(Saved data entries)
= = = =
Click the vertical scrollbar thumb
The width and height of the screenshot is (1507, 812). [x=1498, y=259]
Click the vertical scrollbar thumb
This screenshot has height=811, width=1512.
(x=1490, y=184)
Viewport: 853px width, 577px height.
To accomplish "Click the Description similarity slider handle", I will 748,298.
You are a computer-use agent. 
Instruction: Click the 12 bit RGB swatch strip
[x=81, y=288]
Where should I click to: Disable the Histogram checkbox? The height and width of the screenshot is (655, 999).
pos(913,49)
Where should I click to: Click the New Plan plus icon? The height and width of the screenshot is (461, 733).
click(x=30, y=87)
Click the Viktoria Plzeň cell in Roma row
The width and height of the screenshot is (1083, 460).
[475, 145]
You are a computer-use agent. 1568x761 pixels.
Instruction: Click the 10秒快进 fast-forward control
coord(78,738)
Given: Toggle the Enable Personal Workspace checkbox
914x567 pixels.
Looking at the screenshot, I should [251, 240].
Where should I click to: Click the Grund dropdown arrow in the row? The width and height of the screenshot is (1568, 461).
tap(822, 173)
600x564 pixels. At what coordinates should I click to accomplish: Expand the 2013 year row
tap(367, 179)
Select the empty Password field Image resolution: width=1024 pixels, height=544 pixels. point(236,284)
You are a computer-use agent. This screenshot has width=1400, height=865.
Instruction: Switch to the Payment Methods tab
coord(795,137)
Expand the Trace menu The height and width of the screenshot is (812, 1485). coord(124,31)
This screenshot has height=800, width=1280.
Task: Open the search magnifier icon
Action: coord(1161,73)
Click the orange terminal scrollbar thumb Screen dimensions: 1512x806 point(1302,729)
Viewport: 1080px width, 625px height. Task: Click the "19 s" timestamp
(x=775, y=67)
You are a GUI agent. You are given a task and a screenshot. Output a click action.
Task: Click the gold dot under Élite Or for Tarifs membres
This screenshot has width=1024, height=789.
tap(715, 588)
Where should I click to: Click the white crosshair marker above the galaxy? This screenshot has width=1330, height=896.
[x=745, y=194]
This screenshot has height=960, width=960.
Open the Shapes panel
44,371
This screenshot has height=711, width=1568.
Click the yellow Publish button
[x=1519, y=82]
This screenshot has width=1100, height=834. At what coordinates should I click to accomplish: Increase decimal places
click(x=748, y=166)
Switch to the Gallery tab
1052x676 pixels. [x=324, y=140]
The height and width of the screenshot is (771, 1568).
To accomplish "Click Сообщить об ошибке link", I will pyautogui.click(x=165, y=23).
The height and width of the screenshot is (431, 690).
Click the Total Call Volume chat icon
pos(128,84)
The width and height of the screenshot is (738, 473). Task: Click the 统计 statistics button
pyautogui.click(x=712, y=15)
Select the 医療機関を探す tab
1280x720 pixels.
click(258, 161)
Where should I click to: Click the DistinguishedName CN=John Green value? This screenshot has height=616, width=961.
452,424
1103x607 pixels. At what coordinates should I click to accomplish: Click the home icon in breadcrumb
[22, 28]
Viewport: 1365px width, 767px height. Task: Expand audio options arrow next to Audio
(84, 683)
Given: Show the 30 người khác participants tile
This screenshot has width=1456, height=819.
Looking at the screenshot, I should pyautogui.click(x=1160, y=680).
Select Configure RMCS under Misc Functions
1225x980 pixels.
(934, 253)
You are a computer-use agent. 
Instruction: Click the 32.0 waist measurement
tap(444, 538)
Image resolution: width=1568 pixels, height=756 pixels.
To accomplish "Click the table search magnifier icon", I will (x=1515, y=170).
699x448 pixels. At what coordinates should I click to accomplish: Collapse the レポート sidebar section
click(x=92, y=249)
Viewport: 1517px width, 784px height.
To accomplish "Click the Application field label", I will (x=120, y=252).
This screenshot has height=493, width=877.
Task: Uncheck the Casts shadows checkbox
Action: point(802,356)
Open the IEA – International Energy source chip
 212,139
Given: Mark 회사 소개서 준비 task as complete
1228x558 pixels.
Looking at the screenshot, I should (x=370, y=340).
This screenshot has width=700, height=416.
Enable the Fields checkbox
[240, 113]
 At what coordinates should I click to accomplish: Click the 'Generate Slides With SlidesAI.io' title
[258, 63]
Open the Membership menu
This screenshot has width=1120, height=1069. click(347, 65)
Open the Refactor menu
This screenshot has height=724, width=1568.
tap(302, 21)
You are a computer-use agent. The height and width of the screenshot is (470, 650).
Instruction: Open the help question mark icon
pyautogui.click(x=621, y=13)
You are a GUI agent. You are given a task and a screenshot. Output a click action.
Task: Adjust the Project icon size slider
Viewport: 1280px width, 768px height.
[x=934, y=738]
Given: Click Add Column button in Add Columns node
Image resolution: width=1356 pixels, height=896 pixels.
= = = =
▶ Work required
Print the stretch of the data above from the line containing "You are a computer-use agent. This" through the line containing "Click the orange", reproducing each line verbatim.

▶ The result
You are a computer-use agent. This screenshot has width=1400, height=865.
Instruction: Switch to the Payment Methods tab
coord(795,137)
Expand the Trace menu The height and width of the screenshot is (812, 1485). coord(124,31)
This screenshot has height=800, width=1280.
Task: Open the search magnifier icon
Action: coord(1161,73)
Click the orange terminal scrollbar thumb Screen dimensions: 1512x806 point(1302,729)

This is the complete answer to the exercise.